てへっ、と笑ってジャスリンは自分の頭をこつんと叩く。

 「町にも宿屋さんなんて1つも無いし....」

 「まあ、じゃあ宿の必要な人はどうするのですか?」

さあ....と、ルヴィーは再び首を傾げる。

 「多分、教会に泊まるんじゃないかなあ....、どっちみち、よそ者はあんまり来ないけど」

 そういえば、ハレンガルにも一応教会があるのでしたと、ジャスリンは改めて思い出した。ルヴィーが次の扉を開く。

 「あら、ここは客室ではありませんね。居間でしょうか?」

 「分かんない。多分、絵の部屋?」

 ルヴィーの言う通り、確かに絵画が沢山飾ってある。

 「ねえジャスリン、あの絵を見て」

 ルヴィーが指差したのは、それほど大きくも無いうら若い女性の肖像画であった。ジャスリンは目を奪われ、感嘆の声と共に、その絵に引き寄せられる様に近寄った。

 「何て綺麗な人でしょう....」

 結い上げられた黒髪には大小の真珠の飾り。やや切れ長な目元に、通った鼻筋。唇は薄すぎず厚すぎず....。瞳は限りなく黒に近い夜の色....。誰かに似ていた。見れば見る程誰かに似ていた。

 「何だか....、ウィードにそっくりです」

 「そうでしょー? ウィード様のお母さんなんだよ」

ルヴィーは何やら嬉しそうに教えてくれた。

 「その隣はお父さんなんだって」

 女性の肖像画の左側には、明らかに対をなすかと思われる男性の肖像画が掛かっていた。やはり若い。今のウィード位の見てくれである。こちらは栗色の髪に瞳の色は紺碧である。ウィードの瞳の色は、この父親ゆずりなのであろう。 

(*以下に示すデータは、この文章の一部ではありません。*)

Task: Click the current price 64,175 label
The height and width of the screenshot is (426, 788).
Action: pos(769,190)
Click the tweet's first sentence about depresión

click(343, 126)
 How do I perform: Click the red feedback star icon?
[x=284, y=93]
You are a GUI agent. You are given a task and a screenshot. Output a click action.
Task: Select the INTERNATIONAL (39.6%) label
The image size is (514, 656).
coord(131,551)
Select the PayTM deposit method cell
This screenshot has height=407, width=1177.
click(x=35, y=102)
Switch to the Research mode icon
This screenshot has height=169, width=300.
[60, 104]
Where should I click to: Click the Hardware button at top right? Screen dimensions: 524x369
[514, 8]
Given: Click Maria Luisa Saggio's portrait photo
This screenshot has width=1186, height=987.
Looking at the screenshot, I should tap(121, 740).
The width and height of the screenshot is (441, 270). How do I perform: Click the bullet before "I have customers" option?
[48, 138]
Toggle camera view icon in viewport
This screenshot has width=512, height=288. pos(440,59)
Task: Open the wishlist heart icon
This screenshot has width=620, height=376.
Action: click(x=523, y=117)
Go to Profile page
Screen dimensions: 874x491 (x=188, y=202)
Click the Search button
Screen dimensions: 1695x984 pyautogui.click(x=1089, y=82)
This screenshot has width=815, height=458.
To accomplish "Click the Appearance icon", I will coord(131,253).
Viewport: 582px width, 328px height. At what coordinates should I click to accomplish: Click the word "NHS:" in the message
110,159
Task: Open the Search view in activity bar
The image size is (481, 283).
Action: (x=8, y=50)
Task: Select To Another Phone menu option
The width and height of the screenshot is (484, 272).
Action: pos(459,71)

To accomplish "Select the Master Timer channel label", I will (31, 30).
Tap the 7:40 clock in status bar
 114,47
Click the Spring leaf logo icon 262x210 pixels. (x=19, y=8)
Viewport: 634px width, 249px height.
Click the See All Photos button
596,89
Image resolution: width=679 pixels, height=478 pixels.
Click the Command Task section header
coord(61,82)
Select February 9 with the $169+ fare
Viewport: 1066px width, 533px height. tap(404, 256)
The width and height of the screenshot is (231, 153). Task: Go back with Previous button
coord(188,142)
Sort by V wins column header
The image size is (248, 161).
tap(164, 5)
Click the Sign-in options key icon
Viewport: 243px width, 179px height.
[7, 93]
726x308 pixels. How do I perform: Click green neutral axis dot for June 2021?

 「ウィードにもご両親がいらしたのですね。ちょっと驚きました」

 ウィードの母の姿絵に再び目を写したジャスリンは、あらっ、と声をあげた。

 「どうしたの?」

 「この衣装、確か衣装棚にありましたわ.....」

 「ああ、あれね。あの衣装棚はウィード様のお母さんの物だったんだって。っていうより、あの部屋自体がお母さんの部屋だったんだよ」

 「まあ、そうでしたの.....。そのお二人が今この城にいらっしゃらないという事は、もう亡くなったのでしょうか.....?」

 「うん、ずぅーっと昔に」

 「そう...」

 (大切なお母様のお部屋を、私に使わせて下さっていたのですか...ウィード...)

ジャスリンの心が揺れた。 


 「あ、誰か来た。お客さんだ」

 ルヴィーのその一声で今日の城内見学はお終いとなる。とりあえずウィードとルヴィーの部屋が何処かも分かったし...、まあ良いか。続きはまた明日にしましょう。などと考え、ジャスリンはルヴィーにくっついて階下へと向かった。一階まで下りて行くと、玄関ホールに灰色の長衣姿の老人がぽつんと立って微笑んでいた。真っ白な乏しい髪を後ろで束ねている。頭のてっぺんにはほとんど毛がない。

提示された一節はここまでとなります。